1688-1690. Originally the Inniskillingers were volunteer soldiers and would have worn their everyday clothes. Grey cloth was supplied from England, and red coats were worn in battle. The uniform worn by regular soldiers in the army was closely modelled on a man’s everyday clothes: wide brimmed hat, long coat, breeches and shoes. In the illustration he is wearing a bandoleer of wooden containers with measured charges of gunpowder. The red coat became normal military wear.
By 1700 soldiers wore red full skirted red coats with coloured facings, cuffs and red breeches. By 1740 the uniform is even more elaborate, with the coat’s skirts buttoned back and worn over a buff waistcoat. The soldier wore red breeches, protected by high white gaiters called spatter-dashes. By about 1760, these had been replaced by more serviceable black ones, which were gradually reduced in length. The normal head gear was a tricorn hat. Grenadiers wore a high cap made of fur or embroidered cloth, so designed to facilitate the throwing of grenades.
In 1775 the colour of breeches changed to buff.
In 1800 the headgear was replaced by a stove-pipe shaped helmet made of boiled leather or felt called a Shako. The most famous was the Belgic Shako, introduced in 1812, worn by British soldiers at the battle of Waterloo.
By this time the men were wearing white or grey trousers which reached to the shoes and were protected by short spats.
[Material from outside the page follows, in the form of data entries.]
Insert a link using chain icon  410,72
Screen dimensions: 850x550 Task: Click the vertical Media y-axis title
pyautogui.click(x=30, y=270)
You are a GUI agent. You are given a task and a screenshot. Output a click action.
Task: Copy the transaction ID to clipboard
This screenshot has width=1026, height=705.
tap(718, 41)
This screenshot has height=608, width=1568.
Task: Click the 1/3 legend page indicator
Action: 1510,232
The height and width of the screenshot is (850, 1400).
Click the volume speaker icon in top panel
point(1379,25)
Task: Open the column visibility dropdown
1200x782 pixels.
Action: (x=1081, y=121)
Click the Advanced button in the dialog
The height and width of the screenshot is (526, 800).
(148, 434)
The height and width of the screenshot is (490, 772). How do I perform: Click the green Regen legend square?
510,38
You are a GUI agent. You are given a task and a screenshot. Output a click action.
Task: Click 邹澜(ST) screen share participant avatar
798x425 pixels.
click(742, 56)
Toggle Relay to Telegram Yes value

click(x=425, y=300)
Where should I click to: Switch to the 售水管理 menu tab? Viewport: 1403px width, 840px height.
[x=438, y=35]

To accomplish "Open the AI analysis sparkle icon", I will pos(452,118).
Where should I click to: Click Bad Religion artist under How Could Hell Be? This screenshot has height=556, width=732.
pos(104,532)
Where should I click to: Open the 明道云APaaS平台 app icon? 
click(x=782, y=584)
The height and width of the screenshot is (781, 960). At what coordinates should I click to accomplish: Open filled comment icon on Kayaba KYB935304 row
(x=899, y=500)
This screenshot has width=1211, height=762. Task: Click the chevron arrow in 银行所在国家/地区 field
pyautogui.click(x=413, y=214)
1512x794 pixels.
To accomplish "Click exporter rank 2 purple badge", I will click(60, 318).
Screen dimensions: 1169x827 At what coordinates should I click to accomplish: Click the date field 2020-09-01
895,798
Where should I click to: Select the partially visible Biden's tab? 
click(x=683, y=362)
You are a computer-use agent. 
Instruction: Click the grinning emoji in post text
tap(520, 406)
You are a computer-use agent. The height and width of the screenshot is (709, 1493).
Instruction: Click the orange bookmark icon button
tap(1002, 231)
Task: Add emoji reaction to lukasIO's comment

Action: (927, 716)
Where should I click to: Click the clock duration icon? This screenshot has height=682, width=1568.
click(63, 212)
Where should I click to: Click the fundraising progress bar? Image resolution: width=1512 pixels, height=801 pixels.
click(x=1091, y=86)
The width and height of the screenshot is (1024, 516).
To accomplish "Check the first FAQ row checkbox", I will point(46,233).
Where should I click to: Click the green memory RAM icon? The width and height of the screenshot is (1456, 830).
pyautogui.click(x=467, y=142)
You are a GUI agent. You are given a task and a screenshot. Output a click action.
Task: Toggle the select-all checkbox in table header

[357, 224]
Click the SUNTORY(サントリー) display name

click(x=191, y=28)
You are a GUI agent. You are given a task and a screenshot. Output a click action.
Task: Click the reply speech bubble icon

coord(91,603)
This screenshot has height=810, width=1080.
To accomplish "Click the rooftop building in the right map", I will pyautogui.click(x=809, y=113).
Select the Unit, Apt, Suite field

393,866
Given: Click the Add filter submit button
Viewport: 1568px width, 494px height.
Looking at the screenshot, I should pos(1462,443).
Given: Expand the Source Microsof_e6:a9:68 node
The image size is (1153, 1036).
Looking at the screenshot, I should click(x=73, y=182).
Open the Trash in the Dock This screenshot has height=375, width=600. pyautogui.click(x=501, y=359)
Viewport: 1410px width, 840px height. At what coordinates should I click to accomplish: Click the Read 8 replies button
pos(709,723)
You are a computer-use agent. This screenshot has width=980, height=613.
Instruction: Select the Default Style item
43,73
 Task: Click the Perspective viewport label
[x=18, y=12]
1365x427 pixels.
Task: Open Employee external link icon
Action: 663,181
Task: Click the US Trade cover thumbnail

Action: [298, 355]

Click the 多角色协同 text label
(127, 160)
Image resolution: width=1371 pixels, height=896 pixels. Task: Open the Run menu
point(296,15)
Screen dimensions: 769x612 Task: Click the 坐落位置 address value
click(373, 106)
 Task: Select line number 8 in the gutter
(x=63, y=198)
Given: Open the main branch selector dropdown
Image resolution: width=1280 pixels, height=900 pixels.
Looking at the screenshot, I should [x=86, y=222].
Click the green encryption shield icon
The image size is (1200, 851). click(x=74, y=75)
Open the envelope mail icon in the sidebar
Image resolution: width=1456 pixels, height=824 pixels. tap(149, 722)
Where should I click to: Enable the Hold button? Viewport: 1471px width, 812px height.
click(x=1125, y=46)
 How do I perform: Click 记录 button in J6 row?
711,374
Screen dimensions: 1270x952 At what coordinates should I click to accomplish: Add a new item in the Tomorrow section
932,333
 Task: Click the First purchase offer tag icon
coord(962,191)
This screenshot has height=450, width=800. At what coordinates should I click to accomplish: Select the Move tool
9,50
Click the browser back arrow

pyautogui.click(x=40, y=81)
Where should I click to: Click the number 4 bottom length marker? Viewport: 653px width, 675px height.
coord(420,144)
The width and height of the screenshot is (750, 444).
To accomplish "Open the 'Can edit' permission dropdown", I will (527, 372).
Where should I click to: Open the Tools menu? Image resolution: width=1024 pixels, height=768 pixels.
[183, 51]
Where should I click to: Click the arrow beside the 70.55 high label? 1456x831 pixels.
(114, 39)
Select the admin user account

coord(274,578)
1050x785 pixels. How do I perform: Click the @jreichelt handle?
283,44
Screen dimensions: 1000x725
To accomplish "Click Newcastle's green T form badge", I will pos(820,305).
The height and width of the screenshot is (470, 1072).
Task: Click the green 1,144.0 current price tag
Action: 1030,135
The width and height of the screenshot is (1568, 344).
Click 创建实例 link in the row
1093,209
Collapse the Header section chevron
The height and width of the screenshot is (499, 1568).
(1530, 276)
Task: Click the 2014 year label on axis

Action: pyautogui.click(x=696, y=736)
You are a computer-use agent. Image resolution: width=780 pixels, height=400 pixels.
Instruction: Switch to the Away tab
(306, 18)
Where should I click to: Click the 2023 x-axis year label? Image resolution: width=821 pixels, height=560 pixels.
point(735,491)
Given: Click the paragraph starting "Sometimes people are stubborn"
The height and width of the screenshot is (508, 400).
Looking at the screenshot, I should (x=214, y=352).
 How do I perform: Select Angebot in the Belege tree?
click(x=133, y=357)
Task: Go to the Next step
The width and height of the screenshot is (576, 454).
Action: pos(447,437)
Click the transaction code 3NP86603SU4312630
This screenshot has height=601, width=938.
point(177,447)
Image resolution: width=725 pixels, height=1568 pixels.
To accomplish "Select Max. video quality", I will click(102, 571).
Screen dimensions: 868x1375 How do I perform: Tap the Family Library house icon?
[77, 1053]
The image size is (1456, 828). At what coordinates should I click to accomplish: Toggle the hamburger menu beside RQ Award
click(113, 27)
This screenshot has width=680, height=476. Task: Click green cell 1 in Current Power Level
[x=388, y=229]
The jacket had further shortened to a scarlet coatee, with turn back tails.
In 1816 the Belgic Shako was replaced by the bell shaped Shako, which went through a variety of quite extravagant shapes till 1844. The soldier in South Africa is wearing his forage cap because the Bell Shako was too hot.
In 1844 the Shako was redesigned by Queen Victoria’s husband, Prince Albert, and the stove-pipe shape returned. Gradual redesigns reduced the height until the design featured was adopted, which remained the basic shape until the Shako was abandoned in 1878.
In 1880 head dress became a cork helmet, based on a German design, with a tropical version of lighter construction.
After 1881, for ceremonial purposes, officers wore bearskin caps, and other ranks a smaller ‘sealskin’ cap (made of raccoon skin).
The uniform was gradually becoming simpler in design. The red coat remained normal fighting wear until the 1880s, to be replaced by khaki, a necessary development as rifles became more accurate and with longer range. The first time the Inniskillings wore khaki in battle was the Tirah campaign in NW India in 1897. In the illustration the soldier is wearing a padded neck curtain attached to his helmet to protect against the sun.